A planned address from the prime minister on immigration has been quietly canned by Number 10 amid concerns that the government’s “stop the boats” plan could be in crisis.
Rishi Sunak had been expected to make a statement in December outlining progress on the Rwanda deportation scheme and plans to house asylum seekers in ships such as the Bibby Stockholm and in former barracks, Whitehall sources have told the Guardian.
But the planned speech has been shelved after Conservative party splits over the Rwanda bill, the suspected suicide of an Albanian man on the Bibby Stockholm in Portland, Dorset, and a failure to place asylum seekers in large numbers into surplus MoD accommodation.
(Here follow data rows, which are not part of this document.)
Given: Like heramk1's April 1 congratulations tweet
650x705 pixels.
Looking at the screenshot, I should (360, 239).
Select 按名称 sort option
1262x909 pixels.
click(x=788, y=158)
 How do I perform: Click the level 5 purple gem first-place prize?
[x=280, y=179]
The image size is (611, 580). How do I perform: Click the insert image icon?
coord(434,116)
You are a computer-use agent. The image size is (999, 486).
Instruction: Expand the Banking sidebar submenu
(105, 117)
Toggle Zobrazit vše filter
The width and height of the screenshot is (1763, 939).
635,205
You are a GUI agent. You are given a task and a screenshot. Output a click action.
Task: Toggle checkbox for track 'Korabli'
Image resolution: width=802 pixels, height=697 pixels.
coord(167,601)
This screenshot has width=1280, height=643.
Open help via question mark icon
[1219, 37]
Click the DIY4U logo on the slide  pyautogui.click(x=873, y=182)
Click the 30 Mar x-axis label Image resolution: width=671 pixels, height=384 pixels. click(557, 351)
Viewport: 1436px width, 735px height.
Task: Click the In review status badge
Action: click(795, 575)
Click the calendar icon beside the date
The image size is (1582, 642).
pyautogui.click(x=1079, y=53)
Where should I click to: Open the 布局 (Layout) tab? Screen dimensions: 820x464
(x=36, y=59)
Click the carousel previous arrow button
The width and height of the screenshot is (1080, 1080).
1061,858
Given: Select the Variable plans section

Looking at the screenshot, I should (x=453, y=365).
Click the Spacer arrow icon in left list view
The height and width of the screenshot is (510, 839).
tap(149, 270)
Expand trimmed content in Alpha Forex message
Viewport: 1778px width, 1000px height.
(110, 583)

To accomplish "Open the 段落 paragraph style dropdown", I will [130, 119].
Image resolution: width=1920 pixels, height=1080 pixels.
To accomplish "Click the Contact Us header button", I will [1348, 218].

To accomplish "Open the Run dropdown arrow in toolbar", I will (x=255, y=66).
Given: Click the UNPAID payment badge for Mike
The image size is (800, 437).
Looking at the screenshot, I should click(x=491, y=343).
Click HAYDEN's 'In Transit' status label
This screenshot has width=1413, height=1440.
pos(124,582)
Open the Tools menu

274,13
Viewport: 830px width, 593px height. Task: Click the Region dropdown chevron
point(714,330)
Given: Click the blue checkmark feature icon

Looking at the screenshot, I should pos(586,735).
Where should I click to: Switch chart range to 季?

According to reports, Sunak was supposed to give an update on a speech he made on June 5th, when he said: “I’d like to update you on the progress that the home secretary and I are making. And my message is this – our plan is starting to work.”
In that speech, he promised to “remove illegal migrants” to Rwanda. He added that he would get “illegal migrants out of hotels and into alternative sites, including military facilities”, and house people on ships.
But after Sunak narrowly avoided a large rebellion over his Rwanda bill and progress on his other objects proved slow, he will no longer be giving an update this month.
Commenting on the matter, one Tory source told The Guardian: “The backlog hasn’t been cleared, the Bibby is half-full, our small boats plan is in turmoil and we still haven’t got migrants on all of the large military sites we’re supposed to have delivered. \
“This is supposed to be our wedge issue with Labour and instead it’s a millstone around our necks.”